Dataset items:
<<<<
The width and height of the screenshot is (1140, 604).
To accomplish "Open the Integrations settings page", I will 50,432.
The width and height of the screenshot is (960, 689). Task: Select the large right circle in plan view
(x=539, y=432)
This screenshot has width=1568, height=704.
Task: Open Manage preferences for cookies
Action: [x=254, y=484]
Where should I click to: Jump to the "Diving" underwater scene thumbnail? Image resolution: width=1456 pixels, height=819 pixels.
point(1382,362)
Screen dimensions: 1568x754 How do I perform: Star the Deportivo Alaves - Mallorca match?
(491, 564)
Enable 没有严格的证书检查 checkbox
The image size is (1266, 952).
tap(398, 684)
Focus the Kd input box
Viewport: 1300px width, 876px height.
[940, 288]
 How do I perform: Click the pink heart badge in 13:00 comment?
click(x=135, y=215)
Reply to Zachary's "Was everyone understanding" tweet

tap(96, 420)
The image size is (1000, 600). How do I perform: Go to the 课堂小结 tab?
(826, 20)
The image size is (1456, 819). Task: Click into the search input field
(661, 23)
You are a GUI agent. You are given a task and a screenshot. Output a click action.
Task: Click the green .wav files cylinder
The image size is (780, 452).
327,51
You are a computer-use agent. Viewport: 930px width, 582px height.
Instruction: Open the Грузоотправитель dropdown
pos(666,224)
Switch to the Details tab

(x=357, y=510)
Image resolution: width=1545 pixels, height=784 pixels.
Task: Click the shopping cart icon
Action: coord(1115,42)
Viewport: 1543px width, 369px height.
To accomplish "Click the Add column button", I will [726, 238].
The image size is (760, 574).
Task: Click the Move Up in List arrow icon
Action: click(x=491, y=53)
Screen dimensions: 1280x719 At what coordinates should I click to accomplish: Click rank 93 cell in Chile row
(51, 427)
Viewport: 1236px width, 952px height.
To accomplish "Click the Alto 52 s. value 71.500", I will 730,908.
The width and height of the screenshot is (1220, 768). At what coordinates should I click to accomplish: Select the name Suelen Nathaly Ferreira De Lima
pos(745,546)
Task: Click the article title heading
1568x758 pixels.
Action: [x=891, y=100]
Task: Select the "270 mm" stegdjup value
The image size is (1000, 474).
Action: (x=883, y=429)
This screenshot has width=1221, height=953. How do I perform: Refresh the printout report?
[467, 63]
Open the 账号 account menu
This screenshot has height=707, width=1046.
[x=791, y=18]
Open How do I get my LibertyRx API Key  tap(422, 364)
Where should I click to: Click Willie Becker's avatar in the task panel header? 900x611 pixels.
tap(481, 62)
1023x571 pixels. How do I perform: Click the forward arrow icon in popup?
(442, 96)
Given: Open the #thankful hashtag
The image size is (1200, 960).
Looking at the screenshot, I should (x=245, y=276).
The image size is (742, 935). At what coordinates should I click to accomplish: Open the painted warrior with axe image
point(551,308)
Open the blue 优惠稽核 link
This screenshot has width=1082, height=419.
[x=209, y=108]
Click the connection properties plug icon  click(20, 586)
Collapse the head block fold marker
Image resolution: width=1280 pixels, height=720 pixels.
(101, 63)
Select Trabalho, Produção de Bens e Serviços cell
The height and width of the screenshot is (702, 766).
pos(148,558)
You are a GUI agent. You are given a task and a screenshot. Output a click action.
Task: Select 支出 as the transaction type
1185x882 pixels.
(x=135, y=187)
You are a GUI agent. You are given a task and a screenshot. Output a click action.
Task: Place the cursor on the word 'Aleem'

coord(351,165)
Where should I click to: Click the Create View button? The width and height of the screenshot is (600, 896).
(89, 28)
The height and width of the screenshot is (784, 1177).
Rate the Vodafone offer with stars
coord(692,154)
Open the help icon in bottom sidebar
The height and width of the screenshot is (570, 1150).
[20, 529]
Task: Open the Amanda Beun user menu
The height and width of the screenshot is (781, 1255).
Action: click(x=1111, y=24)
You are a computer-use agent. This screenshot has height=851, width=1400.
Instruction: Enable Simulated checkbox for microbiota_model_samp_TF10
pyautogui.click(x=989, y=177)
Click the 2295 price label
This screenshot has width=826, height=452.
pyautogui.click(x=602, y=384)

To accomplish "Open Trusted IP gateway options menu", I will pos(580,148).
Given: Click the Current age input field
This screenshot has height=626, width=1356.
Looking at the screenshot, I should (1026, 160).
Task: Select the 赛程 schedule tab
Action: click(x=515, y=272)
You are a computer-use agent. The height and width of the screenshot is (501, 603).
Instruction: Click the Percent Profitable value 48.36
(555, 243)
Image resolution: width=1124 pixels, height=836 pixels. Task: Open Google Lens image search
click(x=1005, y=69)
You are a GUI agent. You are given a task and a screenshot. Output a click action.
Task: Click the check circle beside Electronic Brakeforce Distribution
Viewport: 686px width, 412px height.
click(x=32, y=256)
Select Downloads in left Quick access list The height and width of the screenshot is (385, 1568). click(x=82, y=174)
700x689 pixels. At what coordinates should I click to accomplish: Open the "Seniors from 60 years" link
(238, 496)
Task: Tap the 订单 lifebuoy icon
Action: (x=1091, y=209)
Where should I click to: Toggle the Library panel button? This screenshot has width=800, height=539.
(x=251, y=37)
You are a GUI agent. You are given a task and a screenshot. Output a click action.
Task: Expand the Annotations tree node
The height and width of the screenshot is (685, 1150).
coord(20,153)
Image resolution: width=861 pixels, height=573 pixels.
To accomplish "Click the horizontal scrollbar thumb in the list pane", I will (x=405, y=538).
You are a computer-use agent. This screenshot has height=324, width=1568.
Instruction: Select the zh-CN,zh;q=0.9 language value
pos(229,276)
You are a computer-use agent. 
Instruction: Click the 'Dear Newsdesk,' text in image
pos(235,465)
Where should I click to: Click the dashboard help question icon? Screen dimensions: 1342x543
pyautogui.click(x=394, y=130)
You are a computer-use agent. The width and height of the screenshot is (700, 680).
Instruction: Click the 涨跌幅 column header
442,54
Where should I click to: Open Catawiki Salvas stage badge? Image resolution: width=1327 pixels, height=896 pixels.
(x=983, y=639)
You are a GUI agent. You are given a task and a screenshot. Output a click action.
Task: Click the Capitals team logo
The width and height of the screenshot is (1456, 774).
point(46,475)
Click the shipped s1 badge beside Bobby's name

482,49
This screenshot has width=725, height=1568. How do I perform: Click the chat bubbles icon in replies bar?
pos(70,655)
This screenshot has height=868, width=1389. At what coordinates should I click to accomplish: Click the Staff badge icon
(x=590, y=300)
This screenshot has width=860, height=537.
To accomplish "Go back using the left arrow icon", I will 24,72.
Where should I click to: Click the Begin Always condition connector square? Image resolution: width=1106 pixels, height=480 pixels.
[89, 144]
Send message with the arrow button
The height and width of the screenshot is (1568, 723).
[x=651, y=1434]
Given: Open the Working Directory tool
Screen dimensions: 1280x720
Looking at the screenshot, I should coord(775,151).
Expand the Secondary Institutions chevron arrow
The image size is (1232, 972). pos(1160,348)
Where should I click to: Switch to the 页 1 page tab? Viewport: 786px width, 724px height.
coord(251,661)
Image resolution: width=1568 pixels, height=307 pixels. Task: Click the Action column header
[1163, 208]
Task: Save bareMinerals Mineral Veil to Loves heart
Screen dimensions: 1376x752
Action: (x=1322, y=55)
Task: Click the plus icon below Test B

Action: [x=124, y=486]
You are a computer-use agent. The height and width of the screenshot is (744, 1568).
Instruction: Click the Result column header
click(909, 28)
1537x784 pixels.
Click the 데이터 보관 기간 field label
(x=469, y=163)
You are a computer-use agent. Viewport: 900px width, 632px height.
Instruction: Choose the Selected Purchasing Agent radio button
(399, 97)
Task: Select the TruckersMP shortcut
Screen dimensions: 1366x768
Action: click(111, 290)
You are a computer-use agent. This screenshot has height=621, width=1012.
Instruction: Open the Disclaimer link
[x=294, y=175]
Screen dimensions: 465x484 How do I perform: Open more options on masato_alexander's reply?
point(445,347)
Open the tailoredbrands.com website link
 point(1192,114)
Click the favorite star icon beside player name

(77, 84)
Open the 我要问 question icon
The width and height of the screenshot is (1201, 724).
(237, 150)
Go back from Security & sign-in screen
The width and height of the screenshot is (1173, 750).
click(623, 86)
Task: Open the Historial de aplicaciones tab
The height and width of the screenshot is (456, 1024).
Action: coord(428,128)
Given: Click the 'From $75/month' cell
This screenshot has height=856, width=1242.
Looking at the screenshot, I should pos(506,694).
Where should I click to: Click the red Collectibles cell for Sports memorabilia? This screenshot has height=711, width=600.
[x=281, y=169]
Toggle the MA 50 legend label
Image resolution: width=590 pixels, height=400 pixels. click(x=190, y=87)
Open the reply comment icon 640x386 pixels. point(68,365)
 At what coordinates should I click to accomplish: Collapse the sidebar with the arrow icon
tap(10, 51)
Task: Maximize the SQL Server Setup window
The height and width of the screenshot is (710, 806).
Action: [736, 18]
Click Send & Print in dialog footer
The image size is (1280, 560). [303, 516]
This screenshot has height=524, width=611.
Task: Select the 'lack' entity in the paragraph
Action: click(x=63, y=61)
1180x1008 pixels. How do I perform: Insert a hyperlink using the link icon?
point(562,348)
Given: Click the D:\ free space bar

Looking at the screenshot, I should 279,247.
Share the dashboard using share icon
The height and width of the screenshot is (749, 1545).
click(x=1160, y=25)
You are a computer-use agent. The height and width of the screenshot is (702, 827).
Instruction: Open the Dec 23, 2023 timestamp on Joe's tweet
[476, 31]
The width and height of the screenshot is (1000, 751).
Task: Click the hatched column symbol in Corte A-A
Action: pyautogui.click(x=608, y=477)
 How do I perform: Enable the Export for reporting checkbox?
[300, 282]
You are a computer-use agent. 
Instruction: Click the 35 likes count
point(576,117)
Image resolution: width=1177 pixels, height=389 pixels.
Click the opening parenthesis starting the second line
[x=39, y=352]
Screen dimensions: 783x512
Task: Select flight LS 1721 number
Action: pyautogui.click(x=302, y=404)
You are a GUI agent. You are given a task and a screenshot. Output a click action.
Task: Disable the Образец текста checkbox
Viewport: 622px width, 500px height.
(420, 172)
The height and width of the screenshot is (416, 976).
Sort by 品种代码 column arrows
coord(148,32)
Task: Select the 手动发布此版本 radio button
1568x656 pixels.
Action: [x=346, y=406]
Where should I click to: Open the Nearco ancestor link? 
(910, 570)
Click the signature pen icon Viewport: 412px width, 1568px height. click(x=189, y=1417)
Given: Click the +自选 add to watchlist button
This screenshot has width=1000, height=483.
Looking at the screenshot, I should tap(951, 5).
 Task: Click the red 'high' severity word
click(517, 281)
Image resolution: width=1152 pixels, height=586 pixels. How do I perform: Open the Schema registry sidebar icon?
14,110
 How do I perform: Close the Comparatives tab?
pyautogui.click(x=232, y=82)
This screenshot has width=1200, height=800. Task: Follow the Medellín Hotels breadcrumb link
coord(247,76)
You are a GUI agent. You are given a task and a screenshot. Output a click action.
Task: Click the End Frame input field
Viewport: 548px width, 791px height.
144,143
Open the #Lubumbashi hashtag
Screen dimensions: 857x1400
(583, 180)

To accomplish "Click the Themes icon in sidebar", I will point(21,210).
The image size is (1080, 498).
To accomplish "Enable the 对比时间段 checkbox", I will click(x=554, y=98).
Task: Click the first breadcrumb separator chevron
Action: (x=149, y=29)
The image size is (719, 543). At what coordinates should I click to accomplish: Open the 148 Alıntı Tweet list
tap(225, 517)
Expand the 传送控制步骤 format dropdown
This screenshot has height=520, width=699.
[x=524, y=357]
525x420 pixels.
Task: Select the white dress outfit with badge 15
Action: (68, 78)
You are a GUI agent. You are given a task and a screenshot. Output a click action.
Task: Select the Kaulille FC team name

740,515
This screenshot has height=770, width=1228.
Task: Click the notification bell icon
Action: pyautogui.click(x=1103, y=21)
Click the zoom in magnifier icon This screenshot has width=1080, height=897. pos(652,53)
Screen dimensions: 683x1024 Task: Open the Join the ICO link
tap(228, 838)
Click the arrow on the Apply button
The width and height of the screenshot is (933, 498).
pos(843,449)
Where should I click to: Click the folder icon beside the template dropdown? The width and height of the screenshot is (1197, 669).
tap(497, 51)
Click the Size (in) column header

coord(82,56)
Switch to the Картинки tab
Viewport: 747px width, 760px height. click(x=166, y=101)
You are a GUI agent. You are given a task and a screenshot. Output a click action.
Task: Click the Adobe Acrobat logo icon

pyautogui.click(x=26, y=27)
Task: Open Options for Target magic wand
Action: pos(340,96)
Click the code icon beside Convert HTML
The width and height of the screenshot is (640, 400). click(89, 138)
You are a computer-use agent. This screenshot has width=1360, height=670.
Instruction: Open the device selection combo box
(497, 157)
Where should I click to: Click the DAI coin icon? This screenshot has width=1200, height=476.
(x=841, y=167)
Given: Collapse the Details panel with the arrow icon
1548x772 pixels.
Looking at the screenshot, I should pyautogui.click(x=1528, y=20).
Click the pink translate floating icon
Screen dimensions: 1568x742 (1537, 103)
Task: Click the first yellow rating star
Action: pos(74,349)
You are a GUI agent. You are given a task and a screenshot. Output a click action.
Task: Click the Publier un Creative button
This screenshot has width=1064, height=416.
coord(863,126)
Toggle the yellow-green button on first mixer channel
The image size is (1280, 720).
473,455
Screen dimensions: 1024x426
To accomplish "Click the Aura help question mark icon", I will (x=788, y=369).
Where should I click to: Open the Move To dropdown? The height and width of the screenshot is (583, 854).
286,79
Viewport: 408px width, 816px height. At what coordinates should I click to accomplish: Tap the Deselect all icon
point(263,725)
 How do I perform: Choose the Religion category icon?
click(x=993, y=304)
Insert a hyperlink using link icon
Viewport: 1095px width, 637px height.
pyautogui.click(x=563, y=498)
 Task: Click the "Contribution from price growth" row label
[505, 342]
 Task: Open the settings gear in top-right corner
>>>>
### Work item
The lines you need are those with the word "left"; list them from the entries.

### Completed exercise
Select Downloads in left Quick access list The height and width of the screenshot is (385, 1568). click(x=82, y=174)
To accomplish "Go back using the left arrow icon", I will 24,72.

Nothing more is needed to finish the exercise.